Banks will report solid profits in 2023. Rising interest margins will enable continued capital generation on top of already strong capital, while liquidity and funding will remain robust, even as gloomy economic conditions across much of the world cause loan performance to deteriorate. Bank creditworthiness will remain broadly stable.

Banks face a weak and more volatile macroeconomic environment

We expect economic growth to slow across the globe in 2023. High inflation, geopolitical shifts and financial market volatility are hurting households and businesses and there is a substantial risk of further shocks ahead. Positively, unemployment, a key leading indicator of credit risk for households, will remain below the 20-year average in most G-20 countries.

Loan performance will deteriorate moderately from strong levels

Loan quality will deteriorate from high levels as Covid measures expire, economic growth weakens, the uncertain outlook undermines confidence, and rising interest rates challenge debt affordability. Loan losses will be kept contained by stricter underwriting standards over the last 10 years, reduced exposure to riskier asset classes and strong loan-loss provisioning. Problem loan formation will likely be greater in highly dollarised emerging markets, while many banks in energy-producing countries will benefit from higher oil prices.

Supplied information

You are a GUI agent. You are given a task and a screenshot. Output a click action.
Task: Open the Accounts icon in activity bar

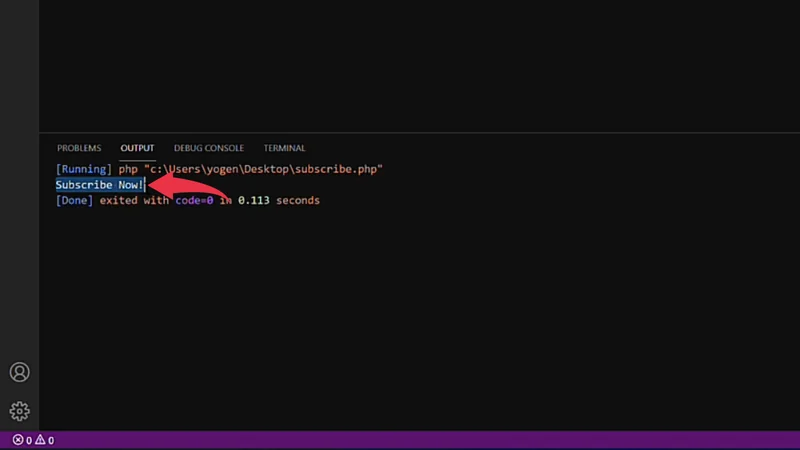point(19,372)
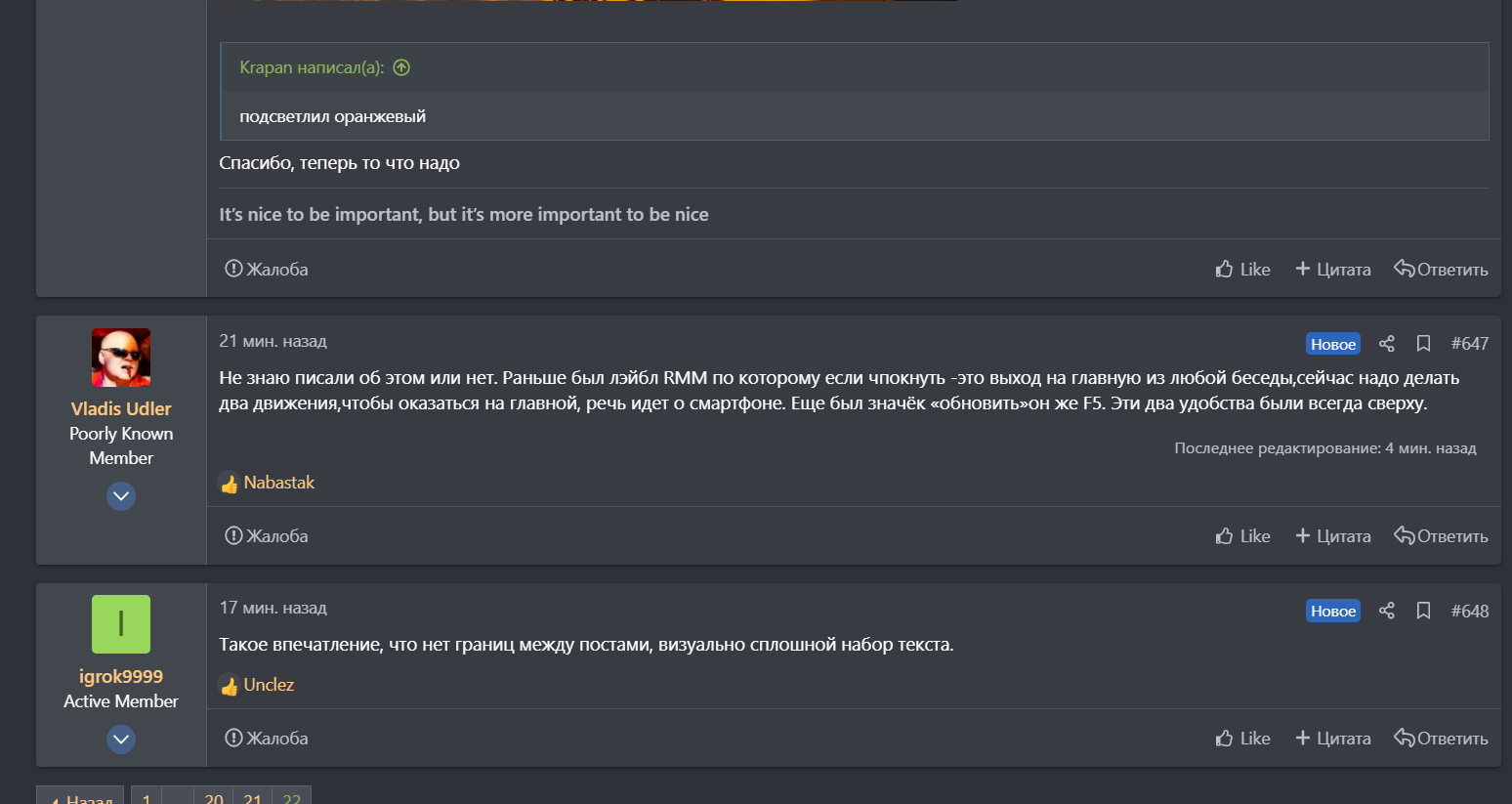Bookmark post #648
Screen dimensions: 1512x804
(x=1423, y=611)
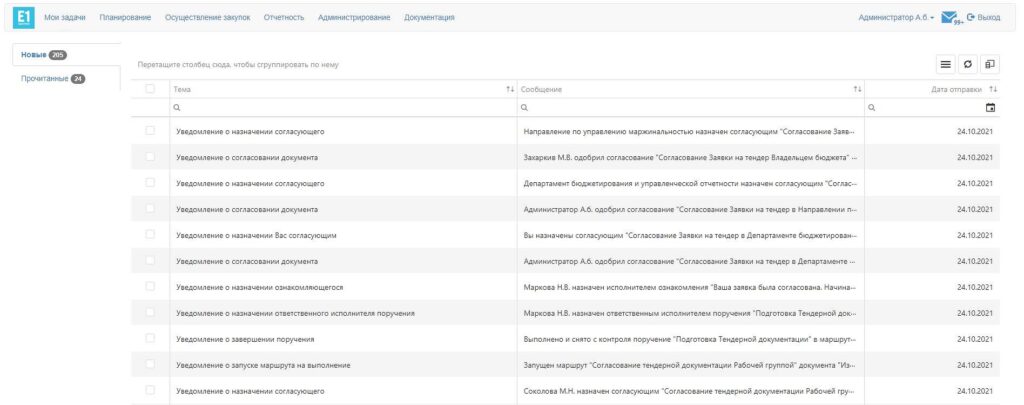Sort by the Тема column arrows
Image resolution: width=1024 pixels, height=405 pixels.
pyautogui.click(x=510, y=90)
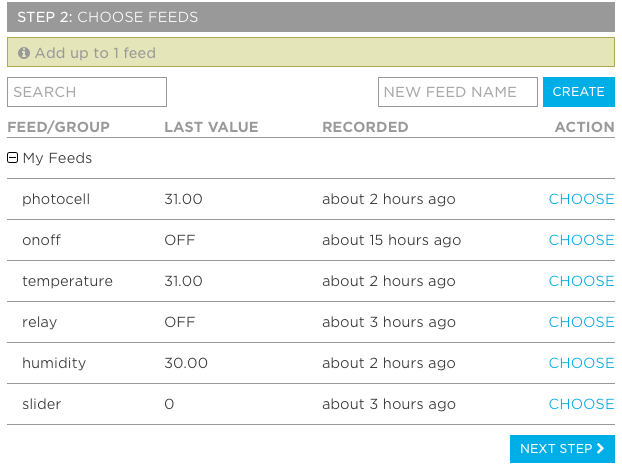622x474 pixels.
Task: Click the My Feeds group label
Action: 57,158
* * *
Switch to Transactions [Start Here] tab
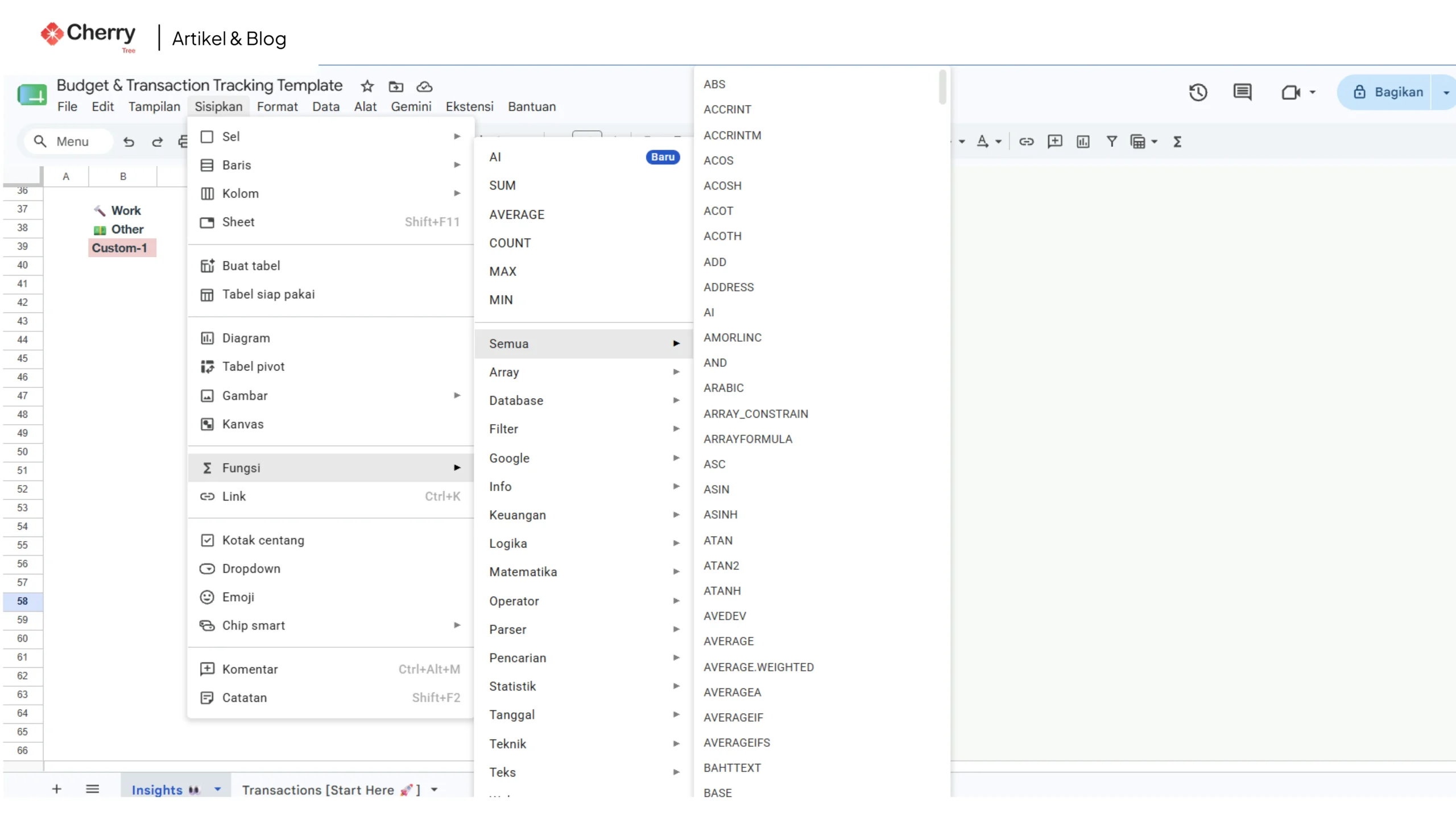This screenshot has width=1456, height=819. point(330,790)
==
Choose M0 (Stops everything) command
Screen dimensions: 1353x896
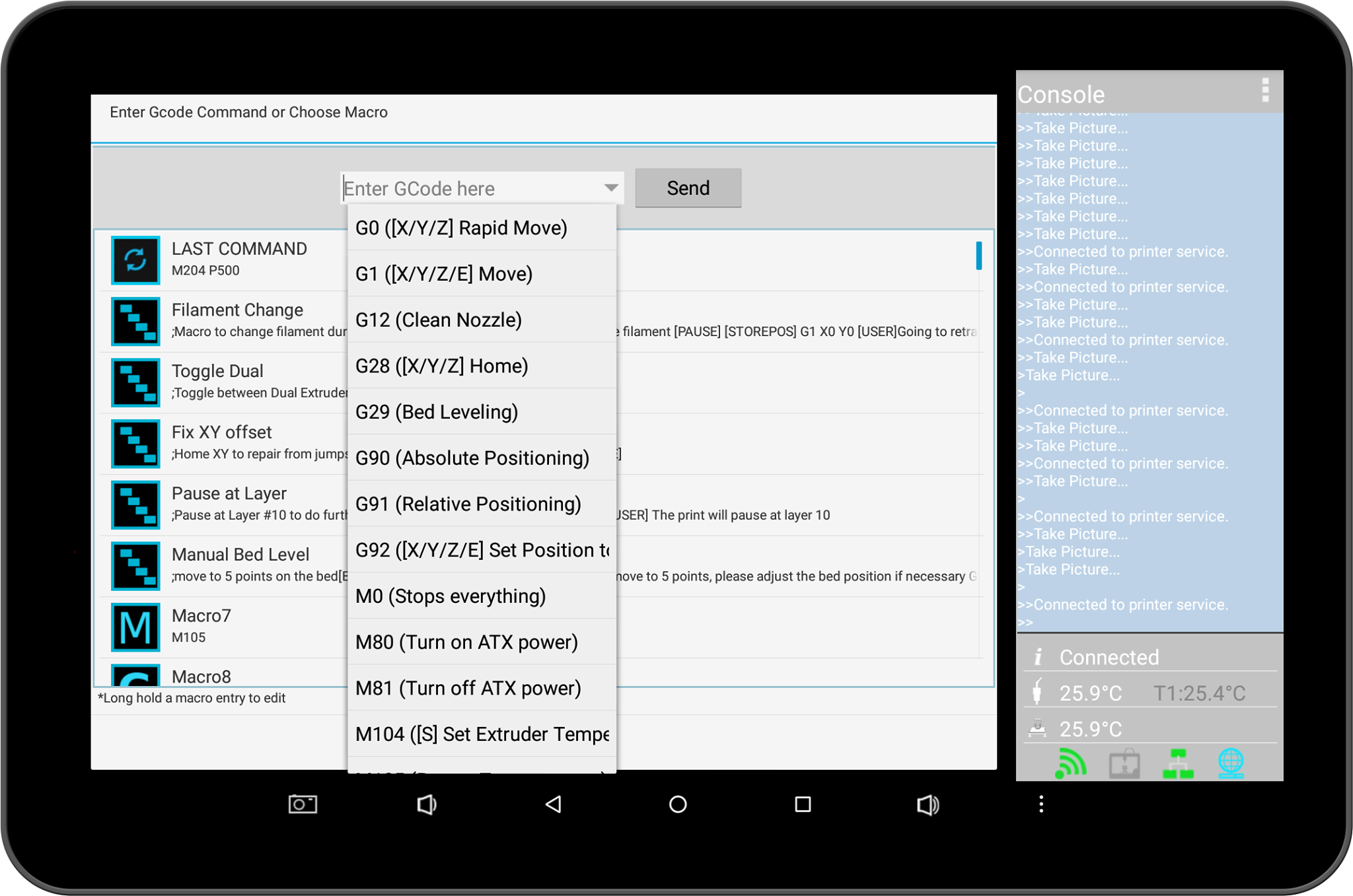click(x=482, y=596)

Task requirements
1/ Answer these questions using the 2023 banking outlook above.
(a) What will enable banks to keep generating capital?
(b) Which key leading indicator of household credit risk is expected to stay below its 20-year average in most G-20 countries?
(c) Which banks will benefit from higher oil prices?
2/ Proceed with the 2023 banking outlook, picking up after its final sentence.

Outputs by task
1/
(a) Rising interest margins will enable continued capital generation.
(b) Unemployment will stay below its 20-year average.
(c) Many banks in energy-producing countries will benefit.

2/
Rising interest rates and solid reserves will shield banks from increasing delinquencies

Despite difficult operating conditions, banks will report solid profits in 2023. Higher net interest income and strong reserves booked during the pandemic will offset a moderate, inflation-induced increase in operating costs and weakening loan book quality. Banks in North America, the Middle East, some Western European countries and Asia Pacific (excluding China) will benefit most from higher rates.

Capital will remain sound

Capital ratios will remain broadly stable across regions, as solid profitability allows banks to generate capital internally and as regulatory requirements remain high. Profit retention will outpace rising risk-weighted assets and shareholder distributions.

Funding and liquidity will remain strong

Deposits will likely remain well above pre-pandemic levels for at least the next 12 to 18 months, and bail-in debt requirements have now been largely met in most advanced economies. This and a strong starting point mean that banks will remain well funded throughout 2023 even while central banks continue to drain liquidity through quantitative tightening.